Required action. From the line with "Where should I click to: Select" to the line with "Grab the resize", output every line below exactly, both ends included. Skip the pictures.

Material for this exercise.
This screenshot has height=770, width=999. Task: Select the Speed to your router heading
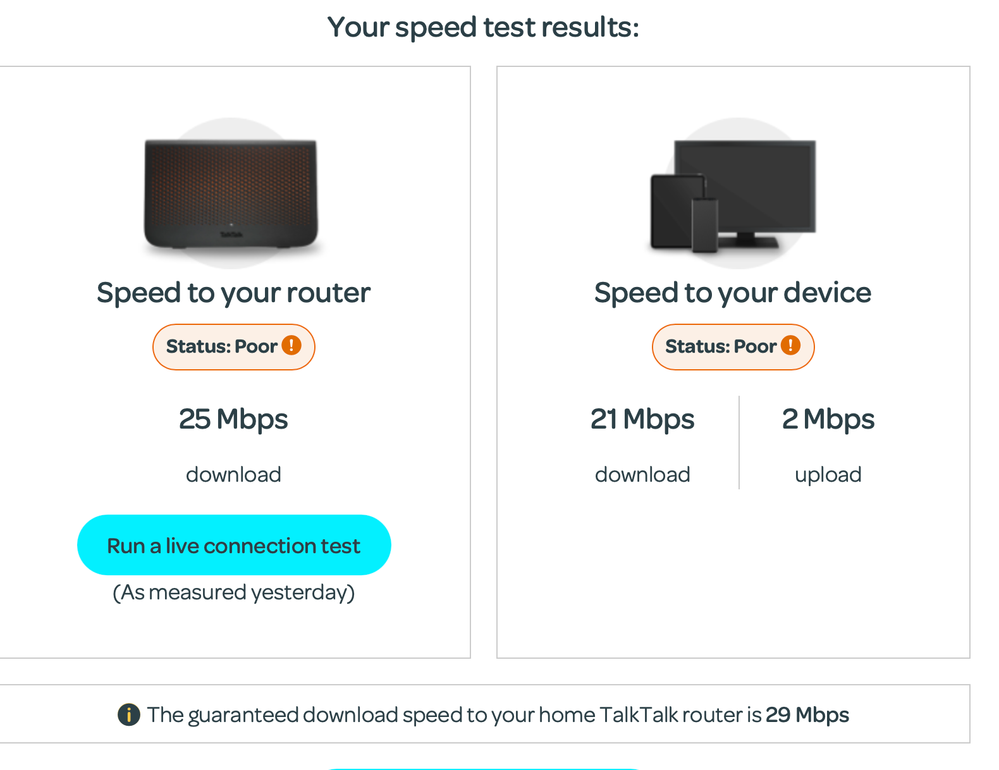coord(234,293)
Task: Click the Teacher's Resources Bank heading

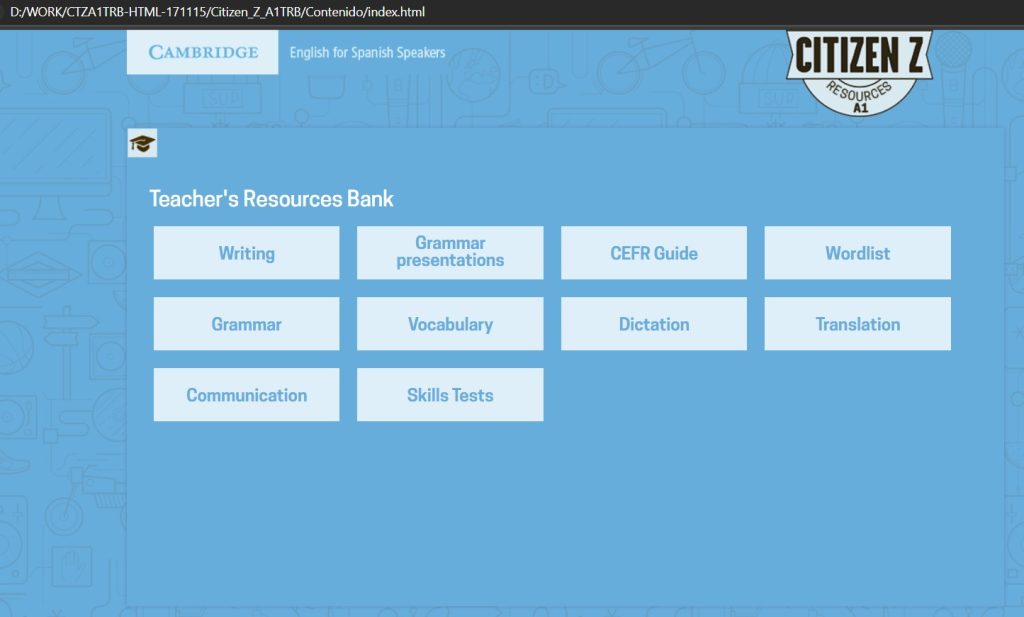Action: click(270, 198)
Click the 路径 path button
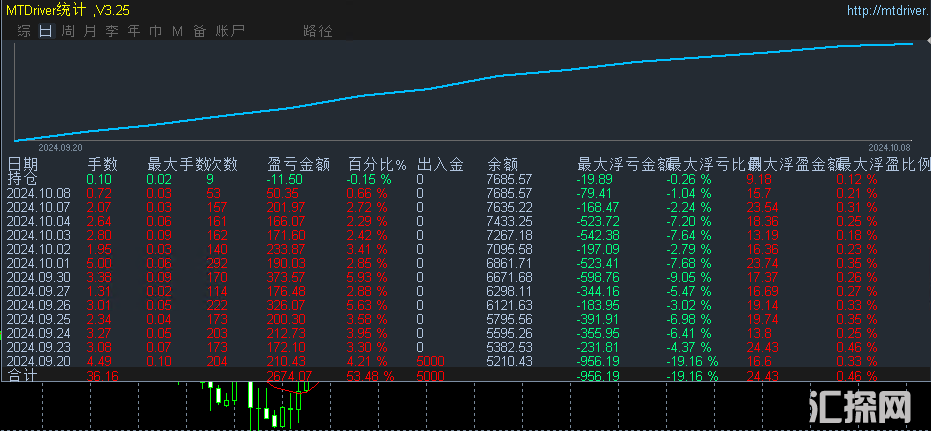This screenshot has height=431, width=931. click(x=317, y=31)
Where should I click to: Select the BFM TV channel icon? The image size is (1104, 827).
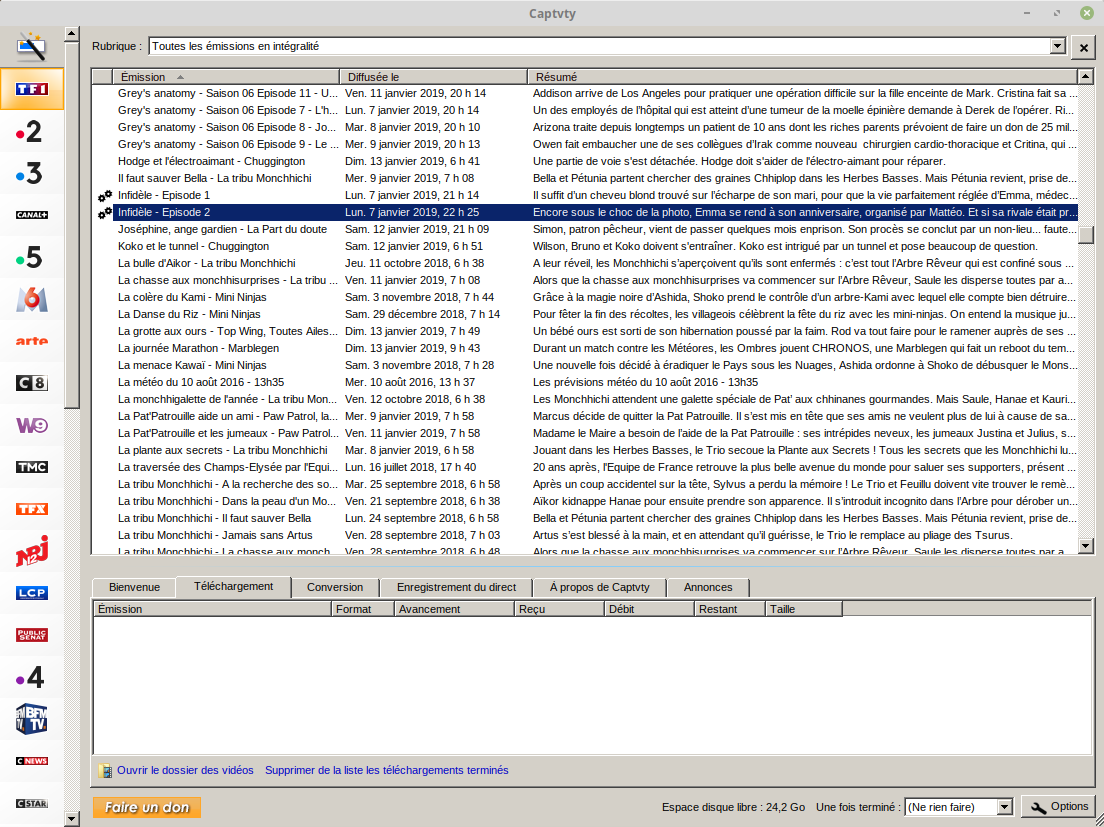tap(31, 719)
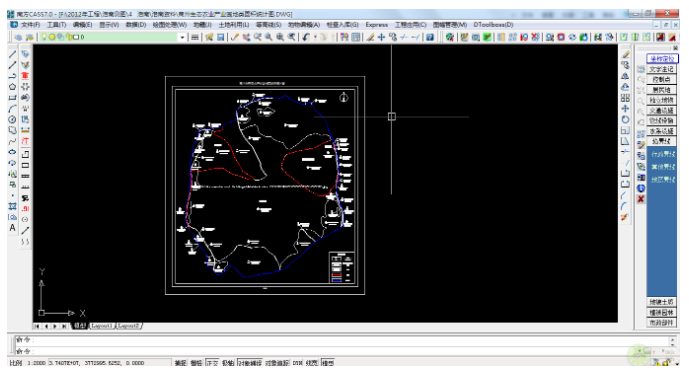The image size is (689, 370).
Task: Toggle the 对象捕捉 (Object Snap) status button
Action: pos(250,363)
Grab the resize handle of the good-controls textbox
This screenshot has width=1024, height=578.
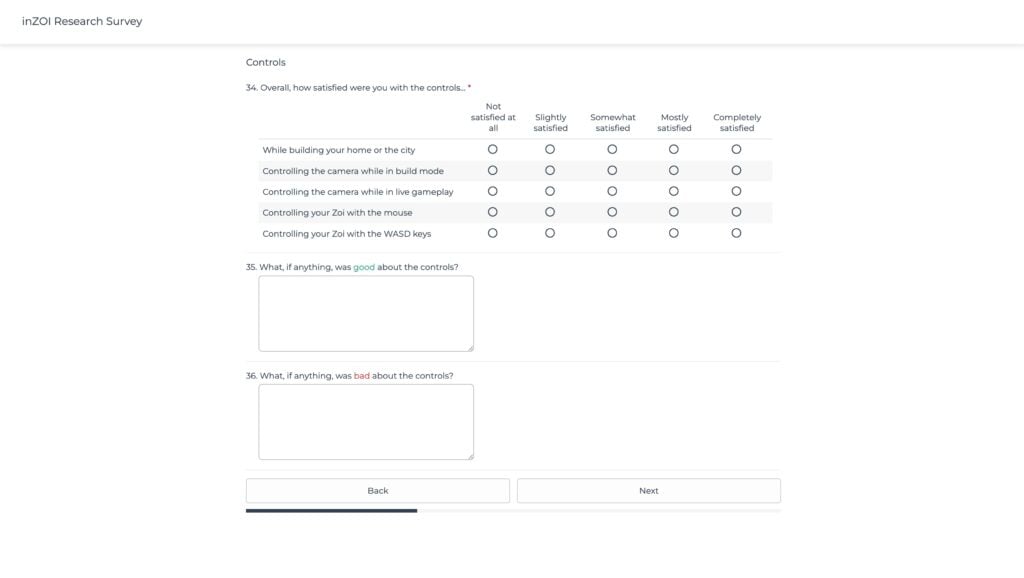point(470,348)
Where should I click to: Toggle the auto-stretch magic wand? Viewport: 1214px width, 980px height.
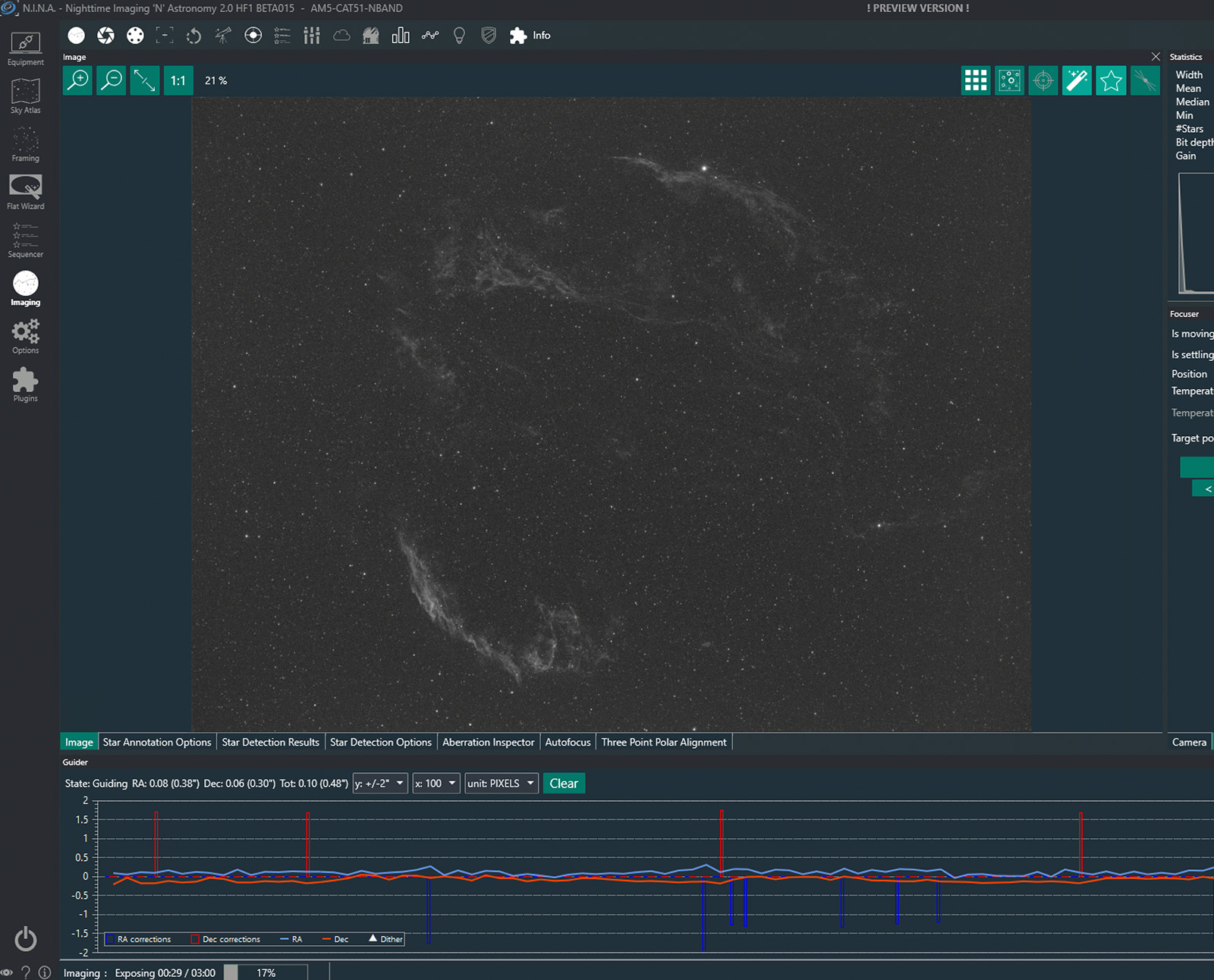(1077, 80)
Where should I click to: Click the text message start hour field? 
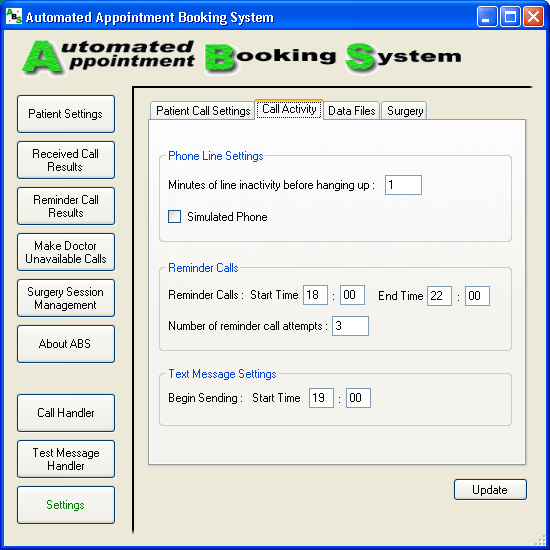tap(321, 398)
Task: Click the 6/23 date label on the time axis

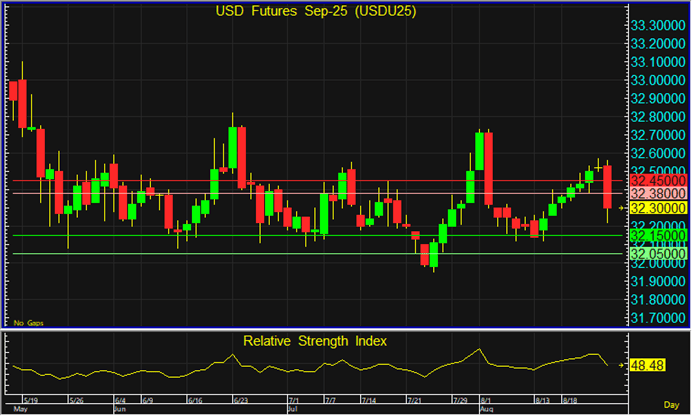Action: [240, 400]

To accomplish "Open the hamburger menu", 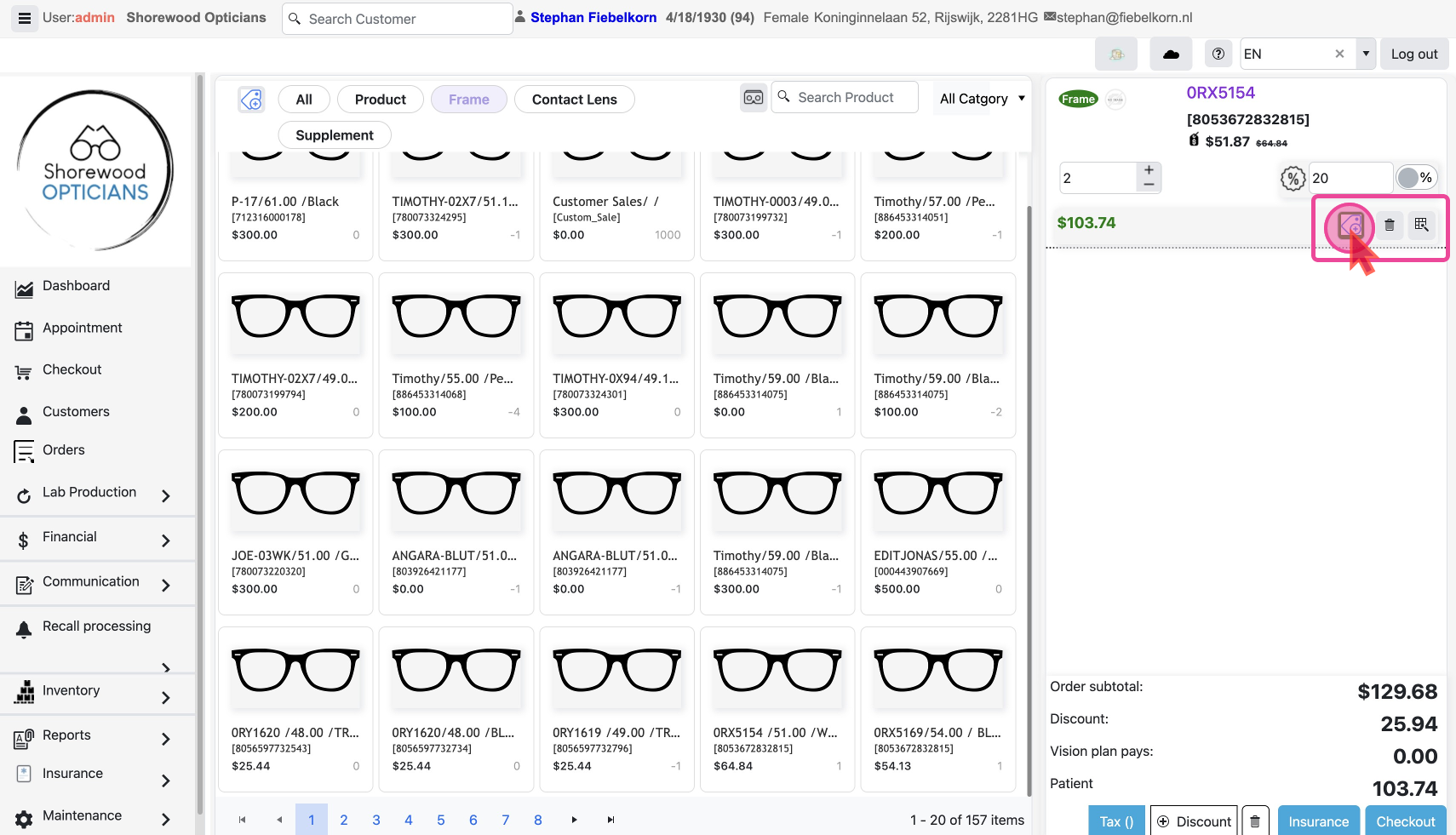I will 25,18.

Output for this exercise.
Where should I click to: Select the BFM TV channel icon? The image size is (1104, 827).
tap(31, 719)
The image size is (689, 370).
Task: Toggle the 对象捕捉 (Object Snap) status button
Action: pos(250,363)
Grab the resize handle of the good-controls textbox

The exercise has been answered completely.